Back in 1980 my son was born, and I was working for Simer Pump Company then located in Fridley, Minnesota, a suburb north of Minneapolis. My career up to that point had been in civil engineering with a smattering of mechanical, but mostly I led survey crews in the field and drew up the field notes by hand. It is easy to forget that the first really viable desktop computers did not even come into existence until the mid-1980s. And at Simer I was head draftsman in charge of producing and archiving drawings on vellum that were used to produce blue-line copies accompanied by that awful ammonia smell familiar to anyone in technical disciplines before the 80s. At Simer was John Gondek, a distinguished elderly inventor (who did not care that he ought to already be retired) to whom belonged an office space in which to work out the finer aspects of pump design and mass production of same. I think he just really wanted to tinker and do something unlike most Old Folks, and the management had plenty reason to believe it was worth whatever paltry assets they might expend on his projects. We became friendly as we worked together doing performance tests on designs in the lab and generally bouncing ideas back and forth about how we might best accomplish this or that. He did most of the bouncing off my comically quizzical face.
I knew that Patents did exist, but that’s about all I knew until John introduced me to the rogue’s gallery of his framed patents lining his office wall, the most impressive of which to me at the time was the torpedo launcher used on submarines in WWII. This really blew my mind, and once I understood what a Patent was and what it meant I was further introduced to Patent Illustration by him because “son, you’re pretty good; I think you could do Patent Drafting”. I had never heard of such a thing, but John introduced me to his attorney who loaned me a book published in 1904 containing Every Thing One Needed to Know about Patent Drawings which I devoured and after my first three cases also from the same attorney, I was on my way. Within 6 months I had developed a clientele in Minneapolis and made more money part time than at my hourly job, and the rest, they say, is history.

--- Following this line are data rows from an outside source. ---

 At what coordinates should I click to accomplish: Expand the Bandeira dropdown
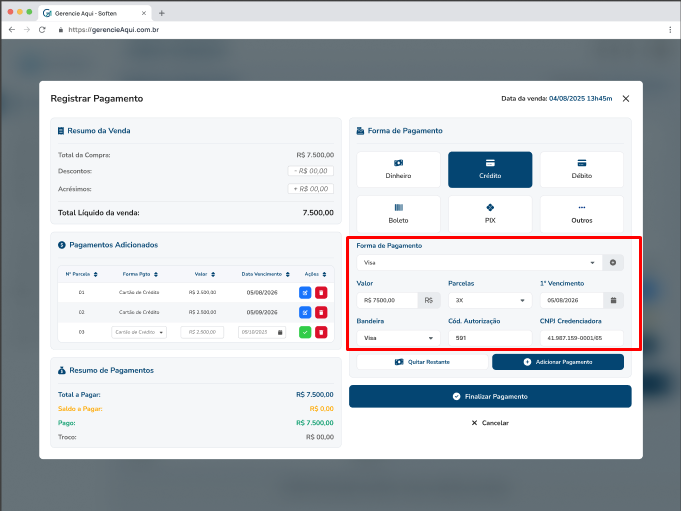pos(398,338)
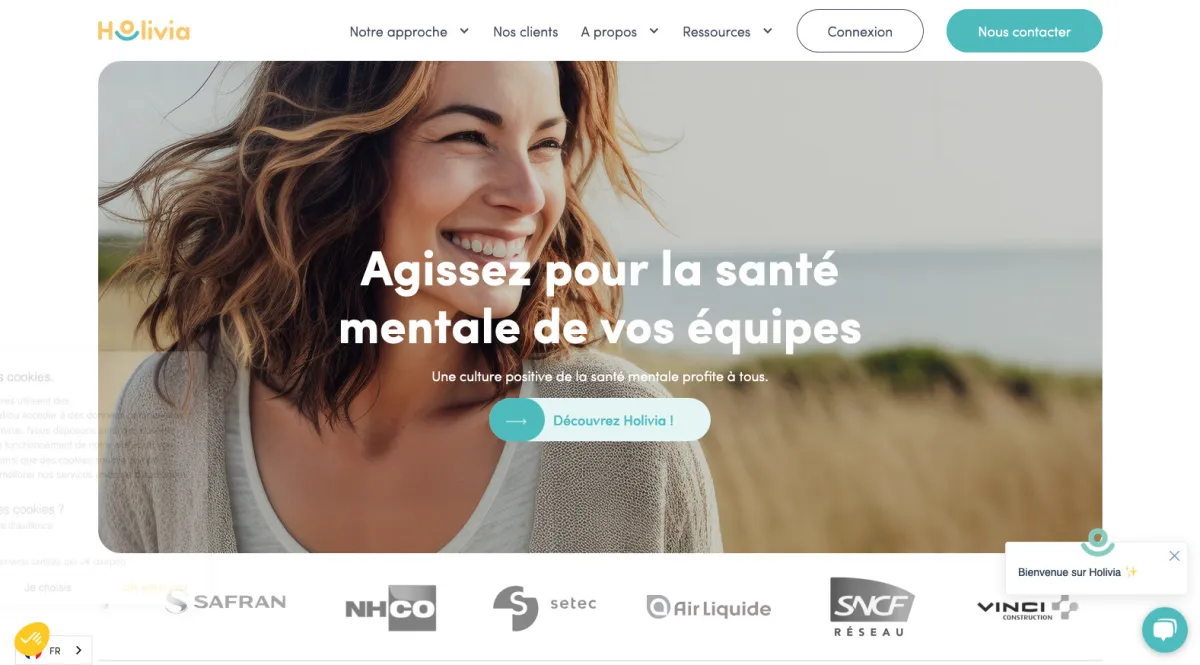Expand the Ressources dropdown menu
Viewport: 1200px width, 665px height.
tap(727, 32)
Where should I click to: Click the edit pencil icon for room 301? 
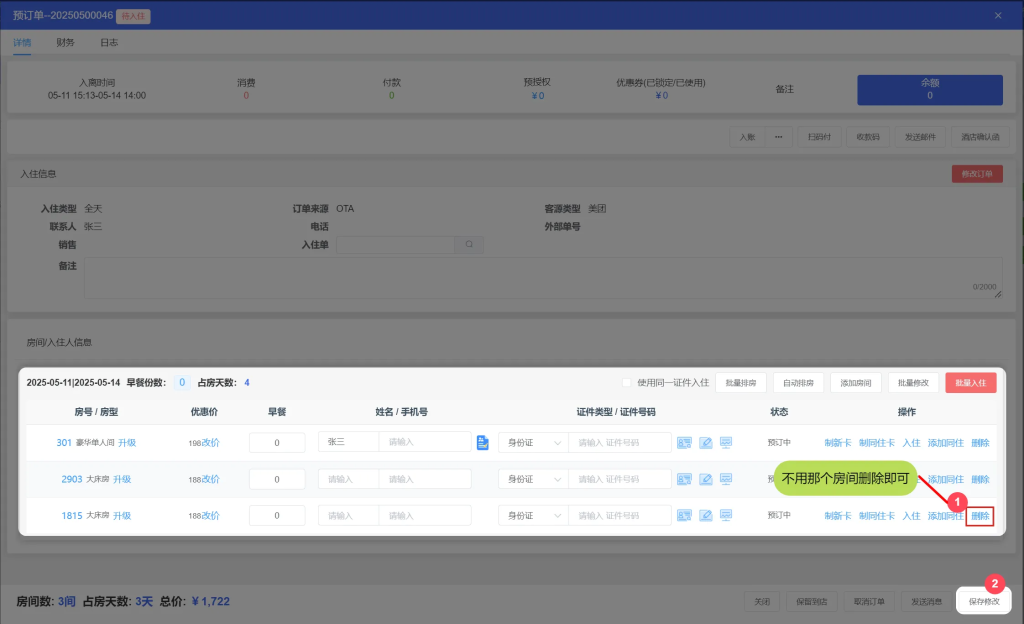(x=706, y=442)
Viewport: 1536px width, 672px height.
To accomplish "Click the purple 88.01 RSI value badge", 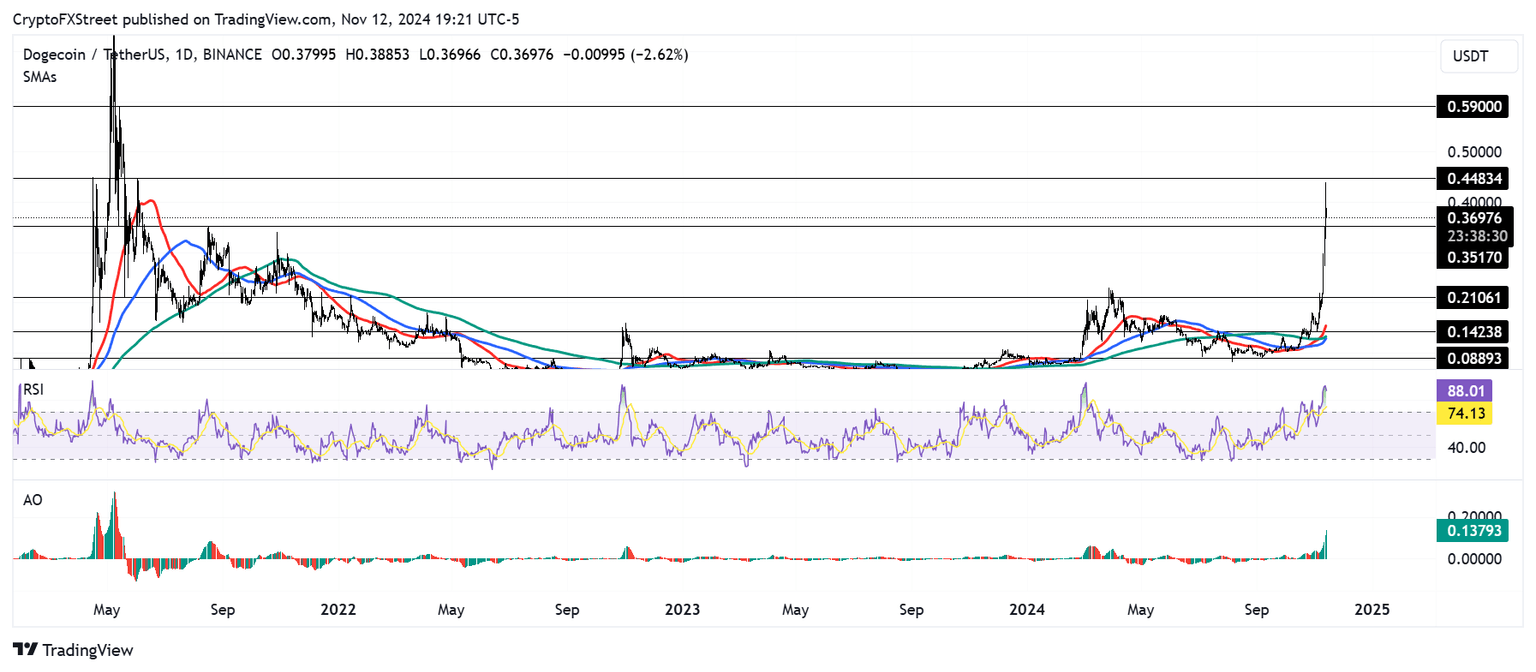I will tap(1465, 391).
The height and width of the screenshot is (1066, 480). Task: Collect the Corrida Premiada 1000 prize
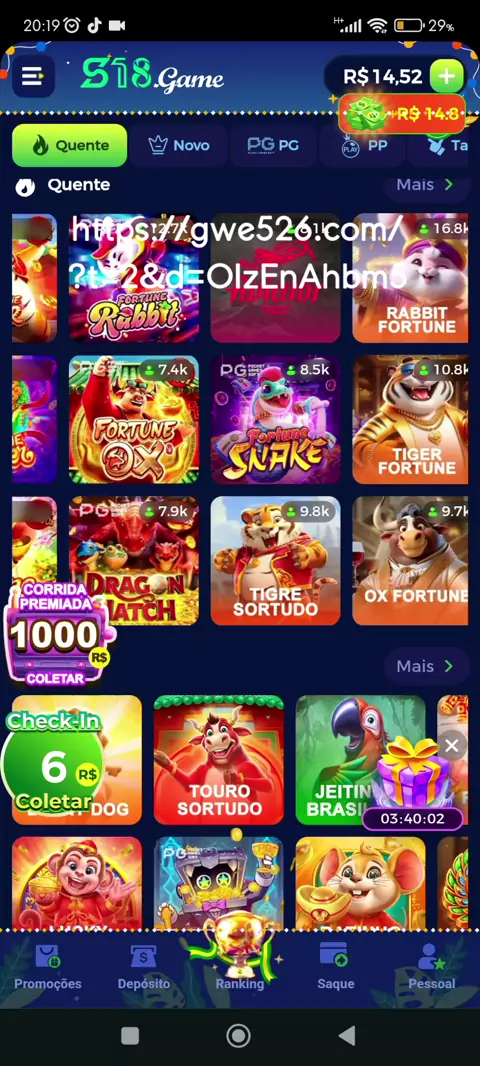click(57, 634)
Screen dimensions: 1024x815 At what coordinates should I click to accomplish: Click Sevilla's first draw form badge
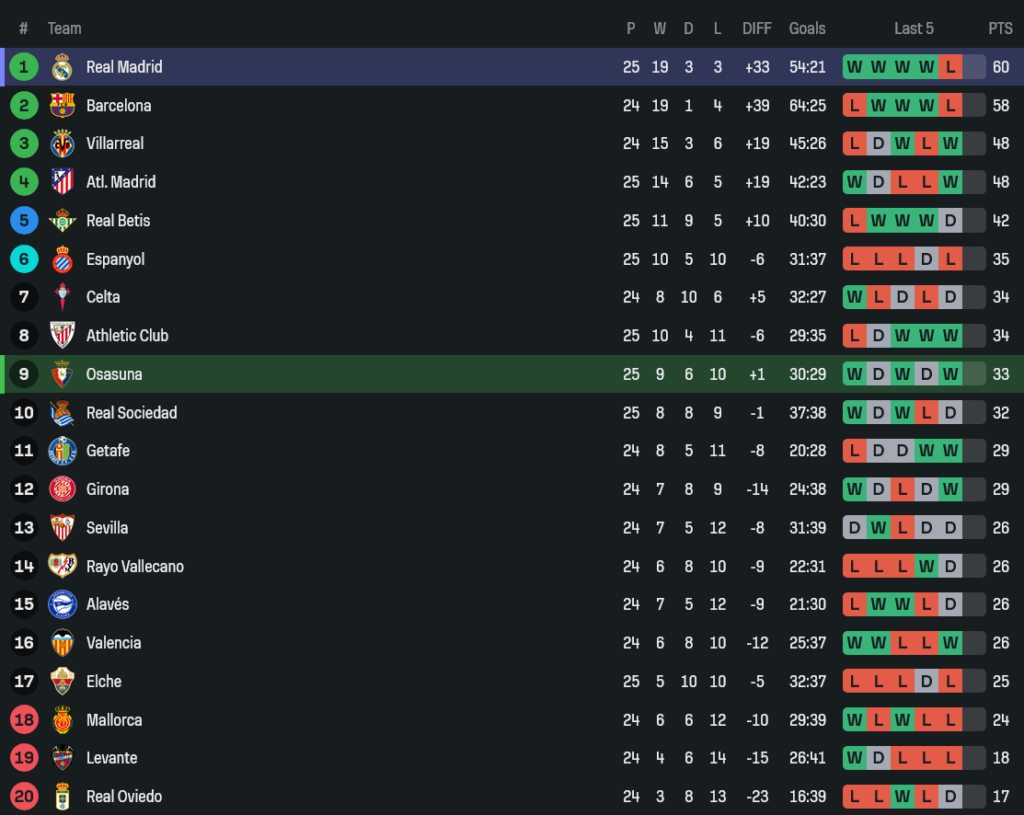coord(854,528)
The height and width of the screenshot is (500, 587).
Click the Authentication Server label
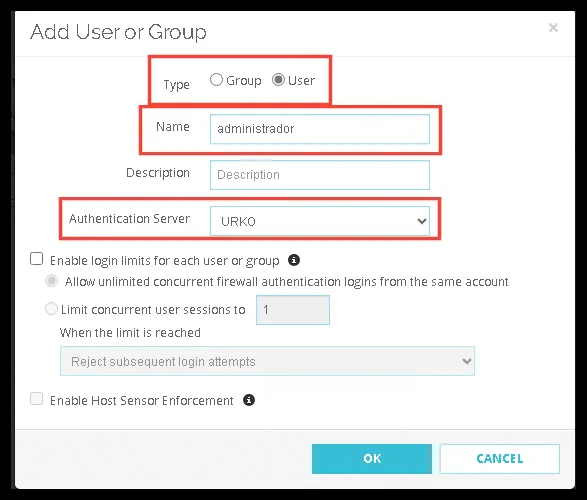point(130,219)
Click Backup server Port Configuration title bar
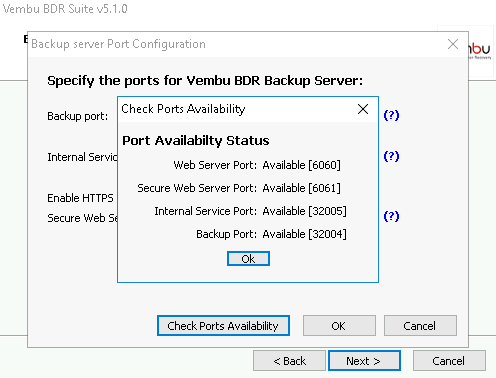Viewport: 496px width, 378px height. coord(233,44)
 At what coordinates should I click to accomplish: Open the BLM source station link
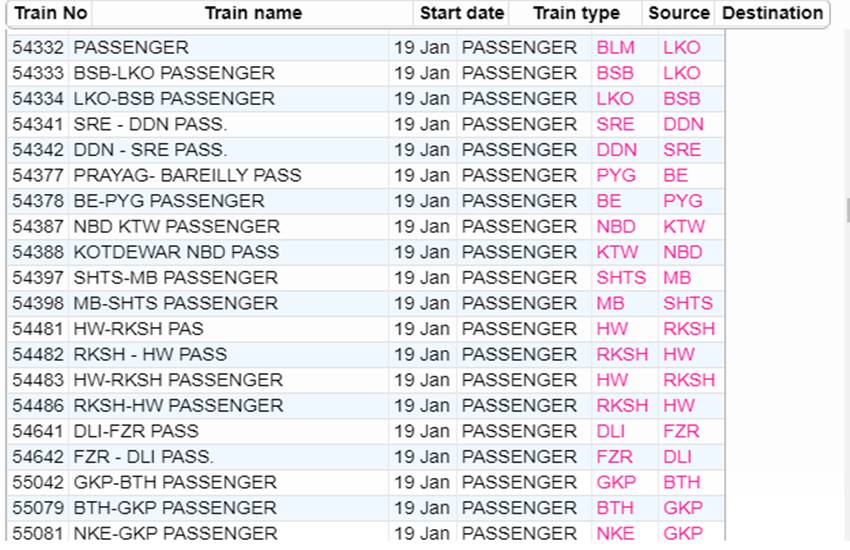615,48
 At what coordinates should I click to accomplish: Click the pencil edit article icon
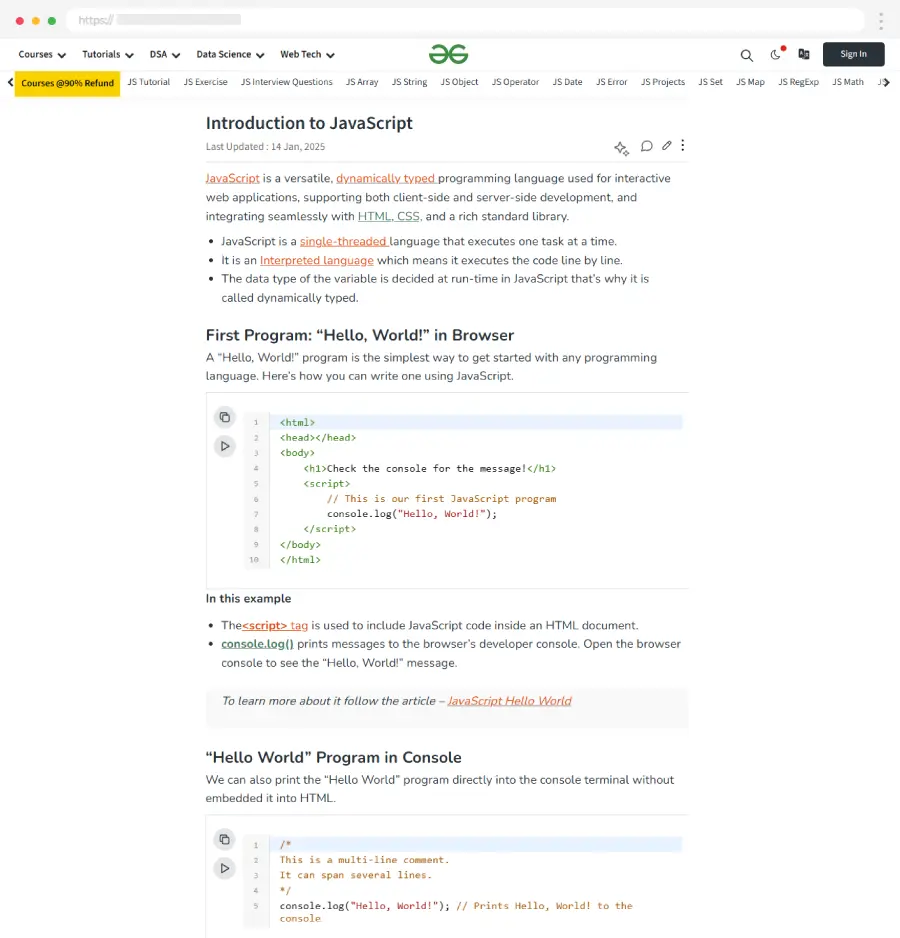click(667, 146)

The foregoing is illustrative to my point that Patent Illustration has always been, from the beginning, an art form more than a transmission of technical information used to produce an item for sale. It has always been about protecting a concept, an ideal, an archetype, and is therefore free of many of the rules to which shop drawings must adhere. There are no dimensions given or allowed unless they are specifically inventive by definition and are intended to be claimed. Look at any Patent Drawing and you will see a line drawing with various degrees of shading applied with a Figure number and many reference numbers pointing to aspects of the invention, and that’s it. Nothing specific will confuse the transmission of the general concept which is all that matters. Look at any Very Olde Patent Drawing and you will see a dedication to Art Itself and a rendering accomplished solely by the application of India Ink to a sheet of white card stock and no other method employed or allowed. That was my introduction to Patent Illustration, and I took it very seriously and essayed to imitate the Masters of the Craft insofar as I was able.